Monday, August 12, 2024

Quote of the Day (Steven Pinker, on How Metaphors Help Us Understand New Concepts)

“Because we aren’t born with vocabulary for everything we might want to talk about, we have to develop new vocabulary for new concepts. And the terms we use have to be transparent enough that other people know what we’re talking about. So if there’s a new virus, for example, if I just call it a blicket, or a dropsy, then I invent the necessary words, but no one knows what I’m talking about. So it’s natural to reach for a metaphor, then people can understand it in terms something similar, which works since people know it’s not literally true, but it would nevertheless give them a leg up in understanding the new term. For example, we talk in mixed metaphors a little bit when we talk about a meme ‘going viral’, when something gets passed on to others, and lots of people who receive it pass it on in turn, and so on, resulting in an exponential explosion. The metaphor is of exponential, viral, replication. That’s the way viruses work. And you understand that even if you don’t know the concept of exponential growth. Even if you don’t remember your high school math, the metaphor allows you to understand the concept.

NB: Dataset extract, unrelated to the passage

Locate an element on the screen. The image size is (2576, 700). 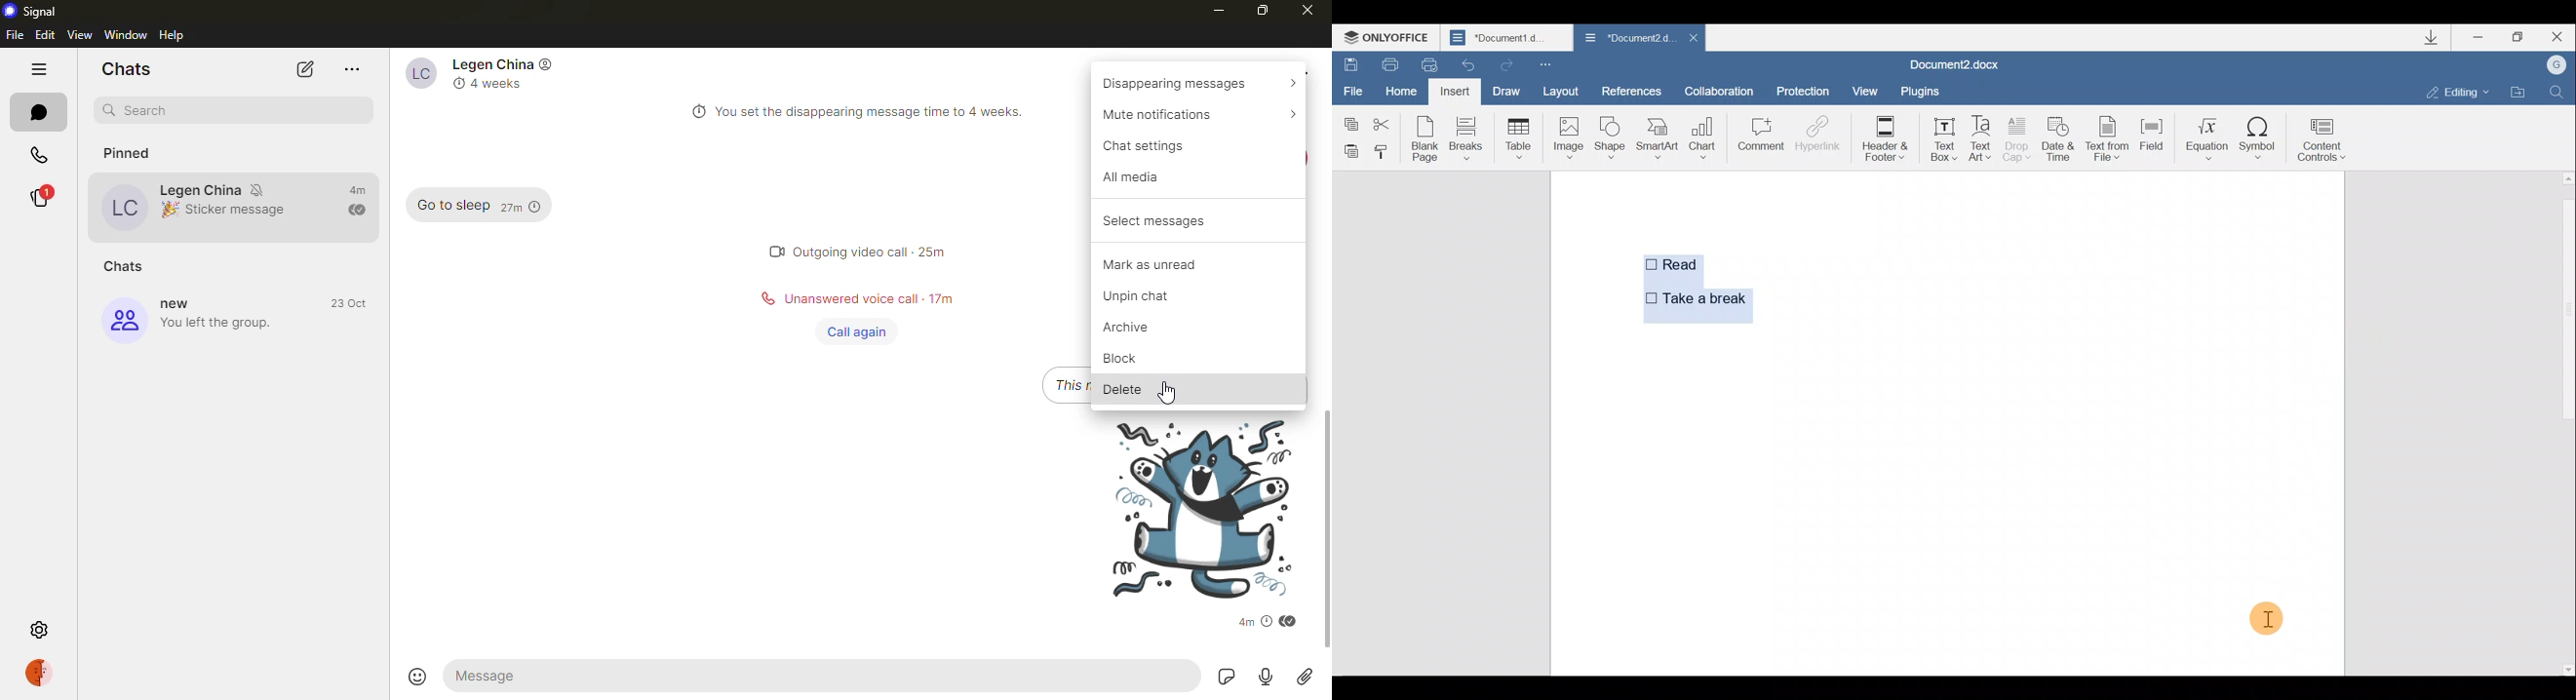
*Document2.d... is located at coordinates (1627, 38).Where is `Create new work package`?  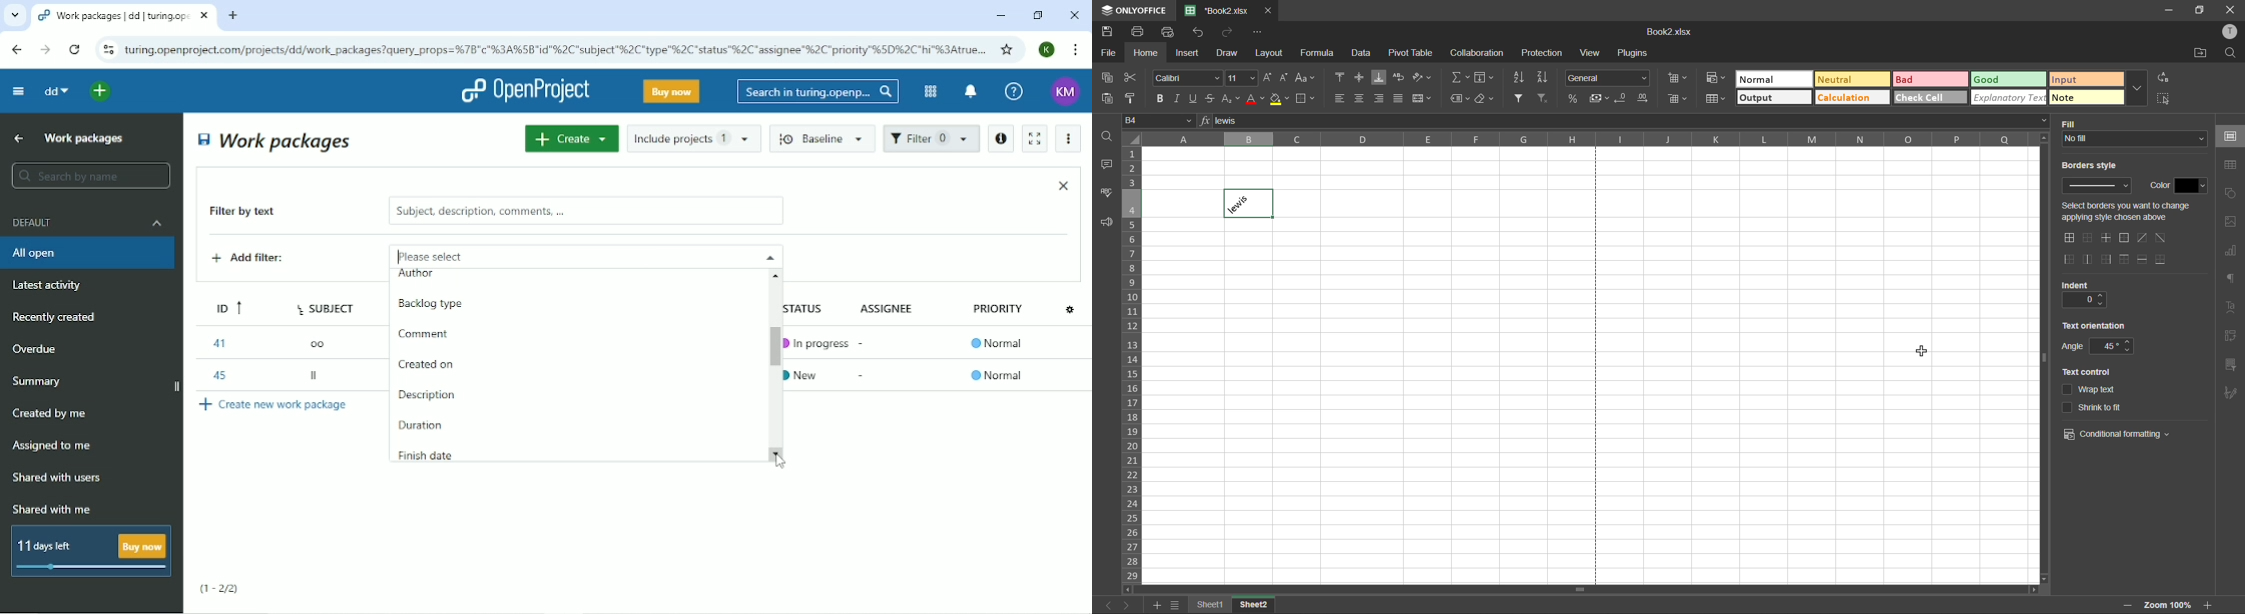
Create new work package is located at coordinates (275, 404). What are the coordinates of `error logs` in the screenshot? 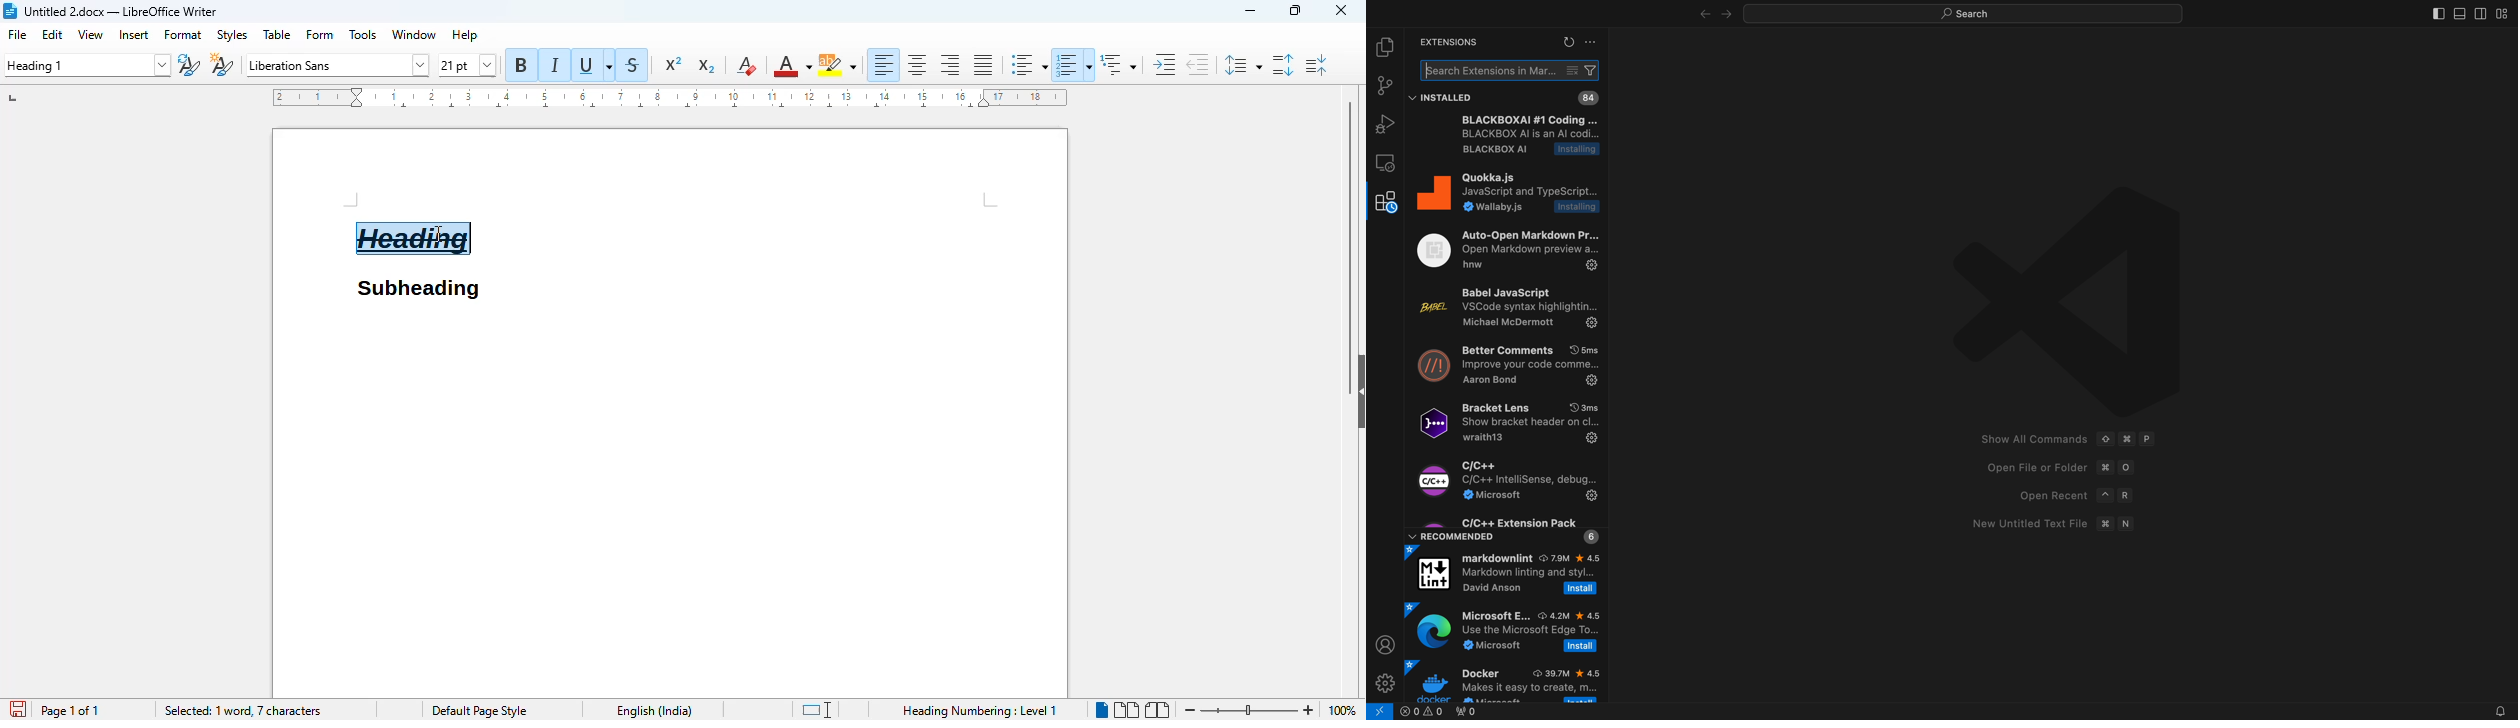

“In fact, when a metaphor becomes useful enough, it ceases to be metaphorical. People forget its origin and it just becomes a word in the language. It’s actually quite astonishing how much of our language is, or at least was, metaphorical. It’s actually not so easy to find language that wasn’t originally metaphorical.”— Canadian-American cognitive psychologist, psycholinguist, popular science author, and public intellectual Steven Pinker, quoted by Angela Tan, “Interview: Steven Pinker,” Philosophy Now, February/March 2024

The accompanying image of Steven Pinker was taken Oct. 4, 2023, by Christopher Michel.